[Collected data entries]
* * * * *

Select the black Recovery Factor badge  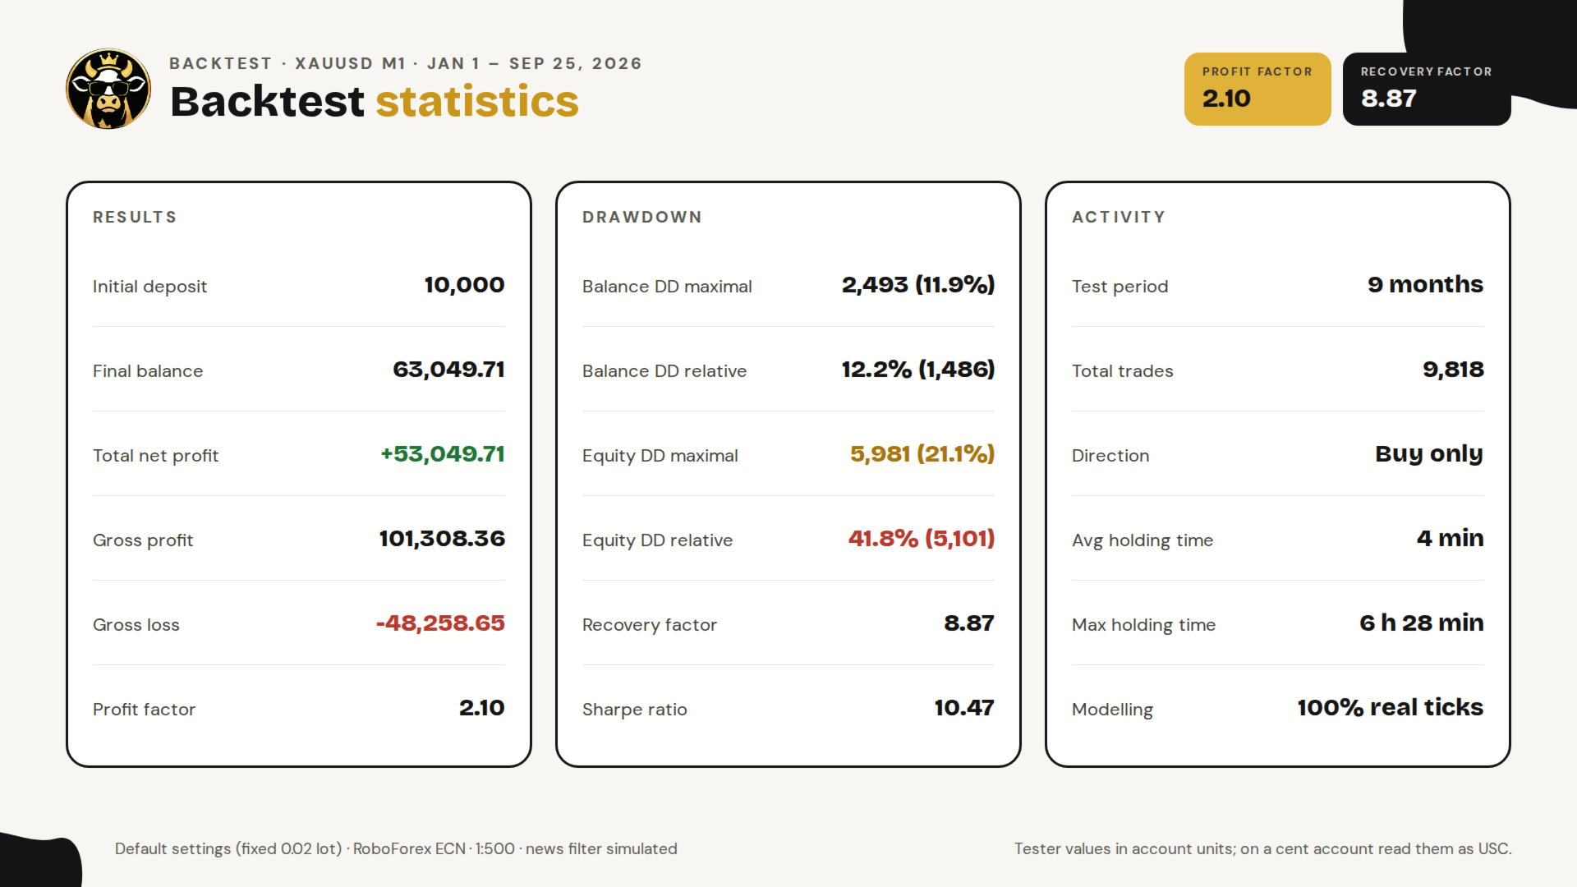1427,89
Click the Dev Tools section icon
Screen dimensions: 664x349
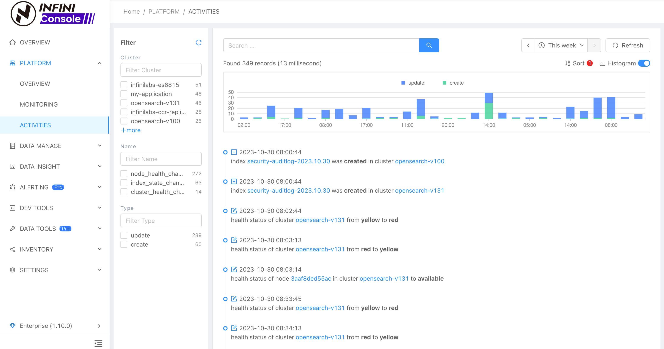(x=12, y=208)
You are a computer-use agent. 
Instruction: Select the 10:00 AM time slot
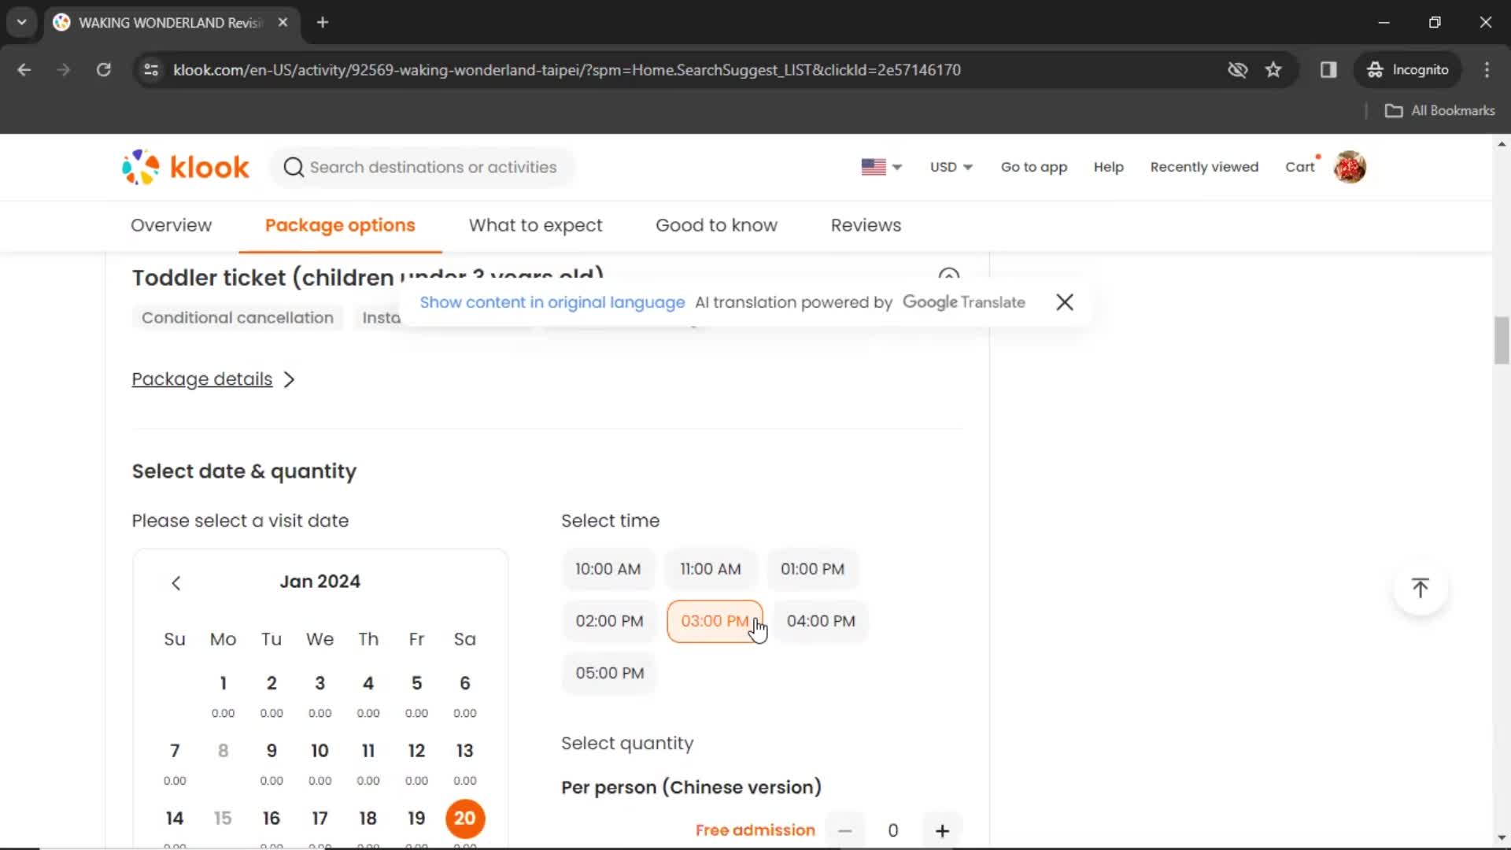(x=608, y=569)
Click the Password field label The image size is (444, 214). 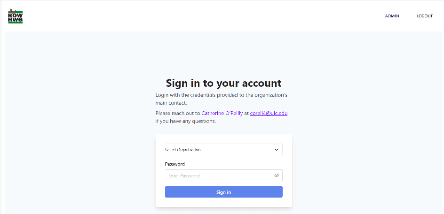174,164
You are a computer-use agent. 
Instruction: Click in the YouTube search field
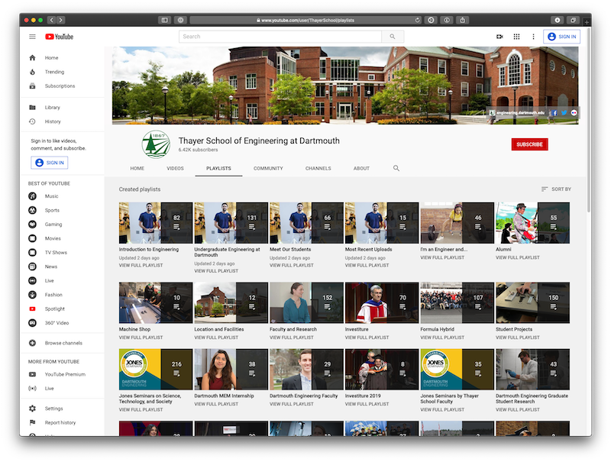pos(280,37)
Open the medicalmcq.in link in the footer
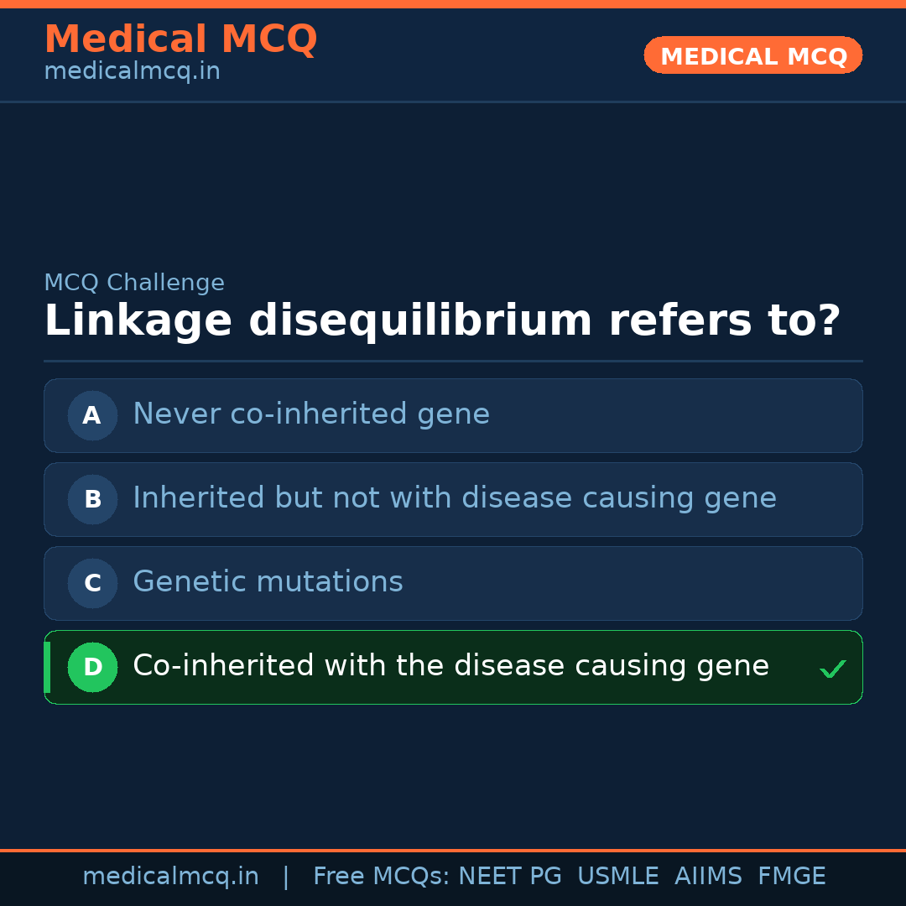The image size is (906, 906). [170, 877]
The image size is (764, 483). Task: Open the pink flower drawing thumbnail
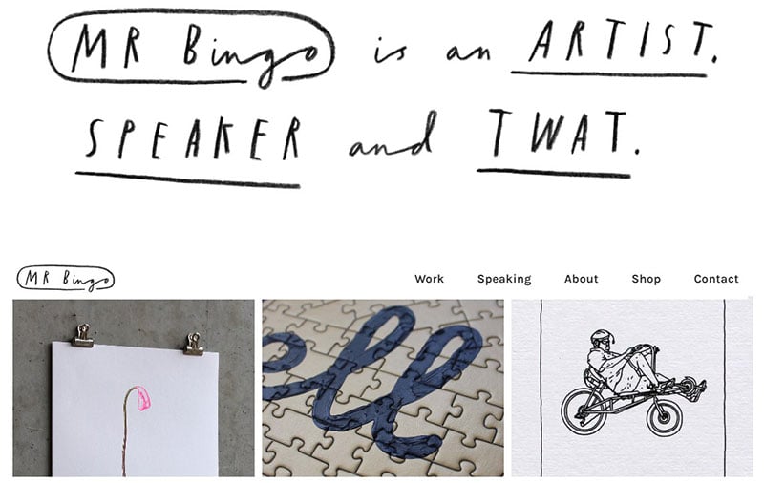[134, 388]
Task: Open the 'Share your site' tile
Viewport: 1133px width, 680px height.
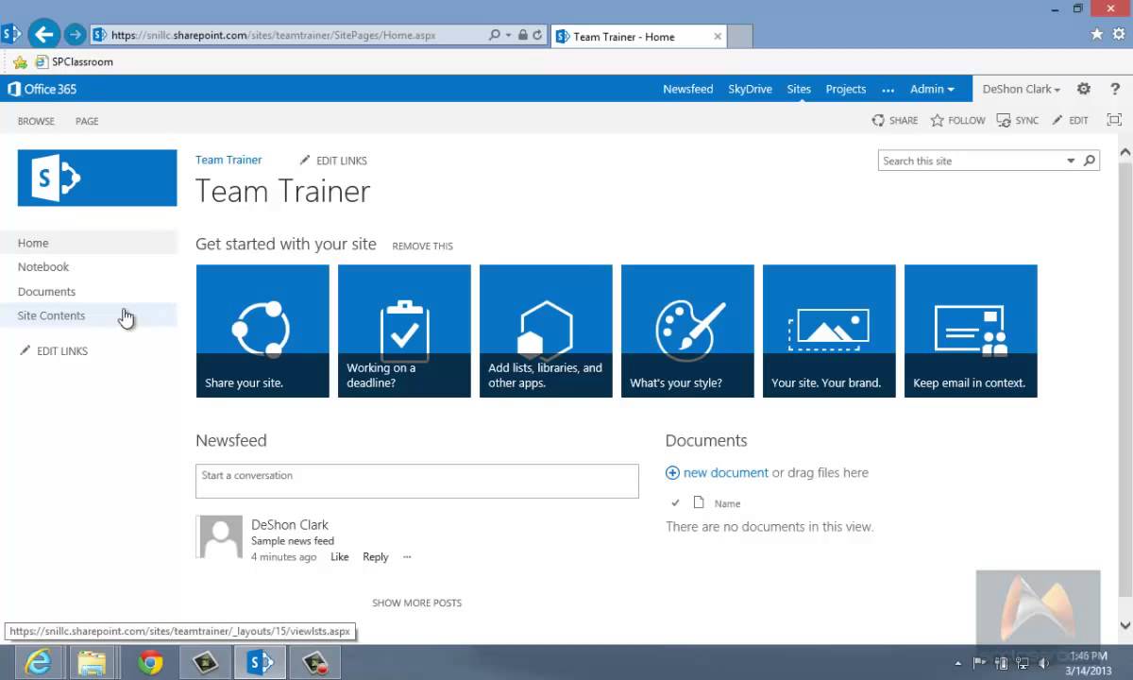Action: (262, 331)
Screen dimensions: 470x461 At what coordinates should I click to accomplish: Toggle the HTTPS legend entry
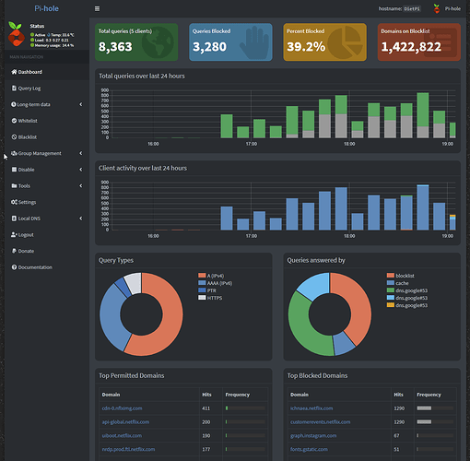(210, 298)
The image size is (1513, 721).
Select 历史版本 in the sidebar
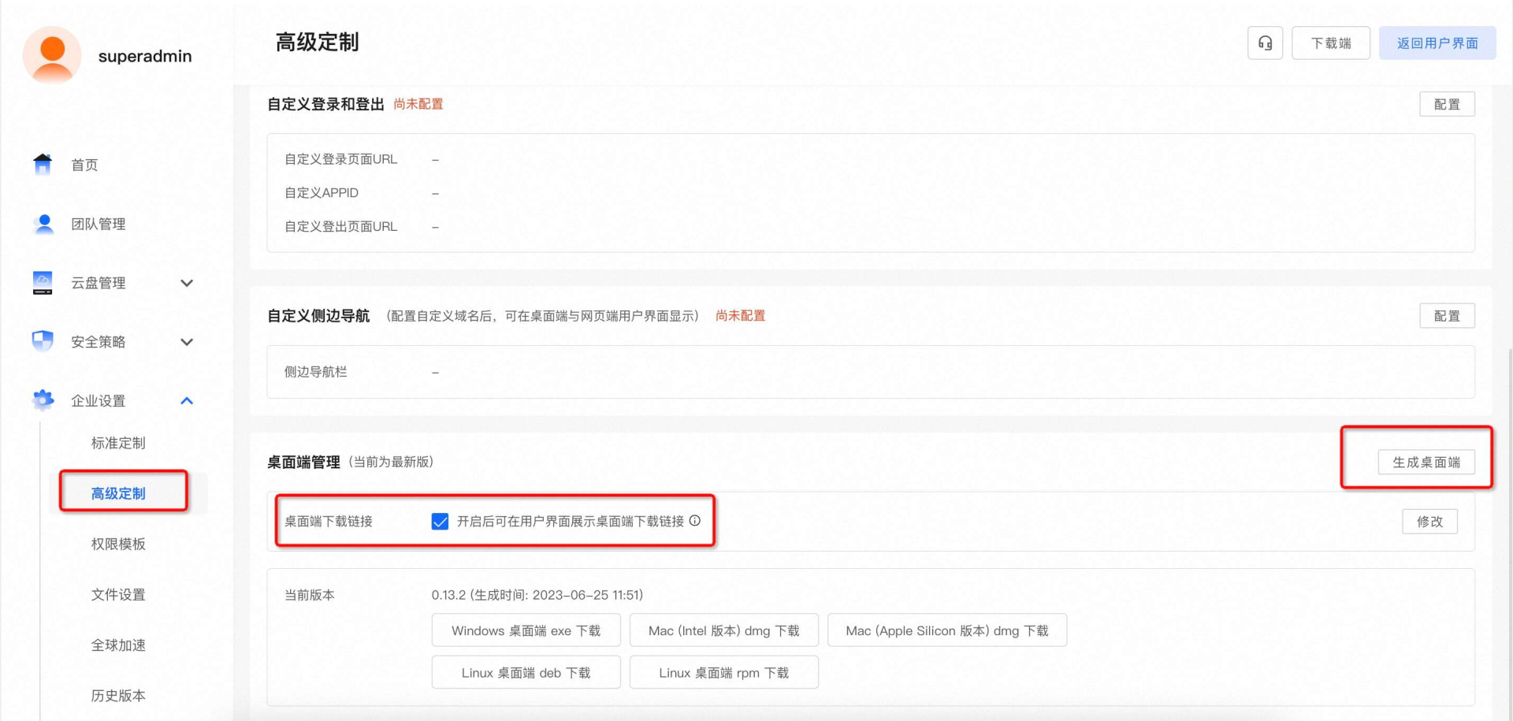(118, 696)
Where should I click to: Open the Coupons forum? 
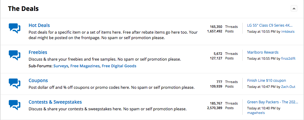click(38, 81)
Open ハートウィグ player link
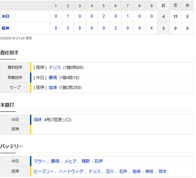This screenshot has width=196, height=178. pos(71,171)
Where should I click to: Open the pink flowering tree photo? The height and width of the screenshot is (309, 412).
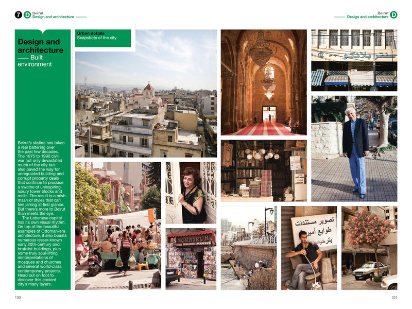click(369, 248)
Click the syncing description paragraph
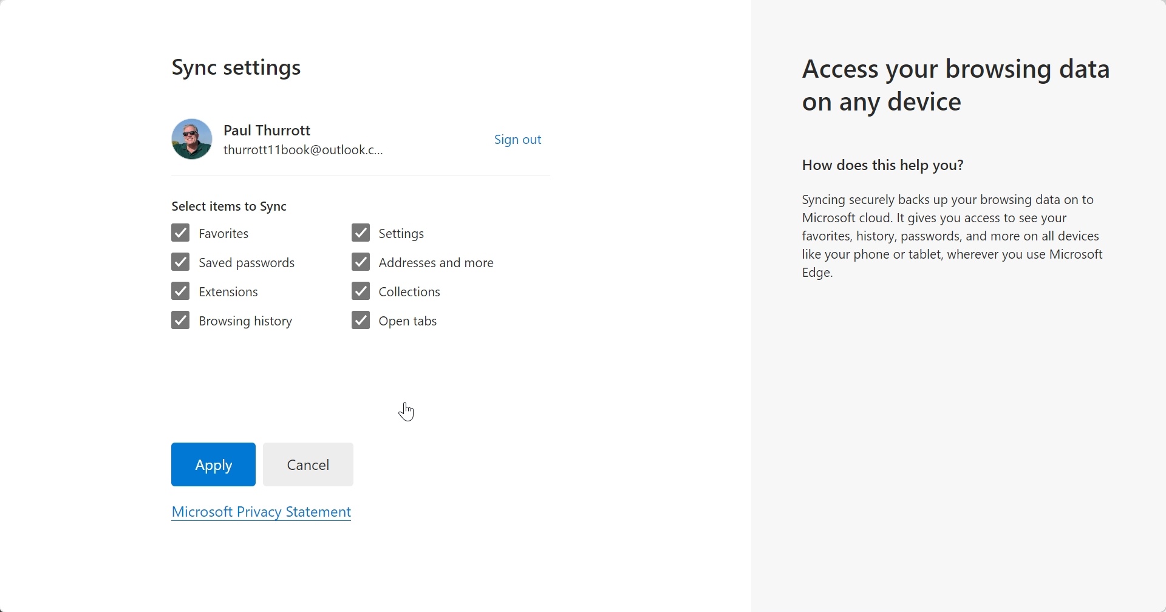The image size is (1166, 612). (x=952, y=236)
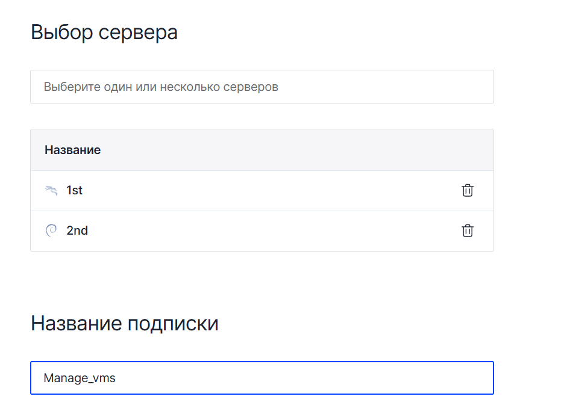The width and height of the screenshot is (570, 417).
Task: Click the 'Выбор сервера' section heading
Action: 104,32
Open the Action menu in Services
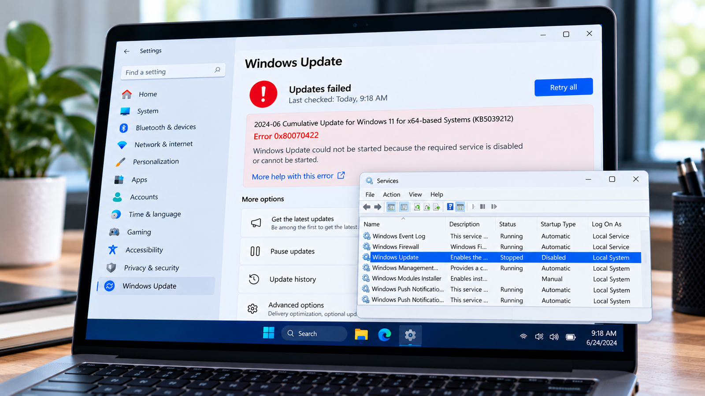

* * * * *

§ Task: Beginning with the line that has "Click the syncing description paragraph", repeat each remaining line of the data above word for word, keeping pictures out.

§ Answer to this task:
Click the syncing description paragraph
The image size is (1166, 612). (x=952, y=236)
The width and height of the screenshot is (570, 417).
Task: Click the 'Выбор сервера' section heading
Action: 104,32
Open the Action menu in Services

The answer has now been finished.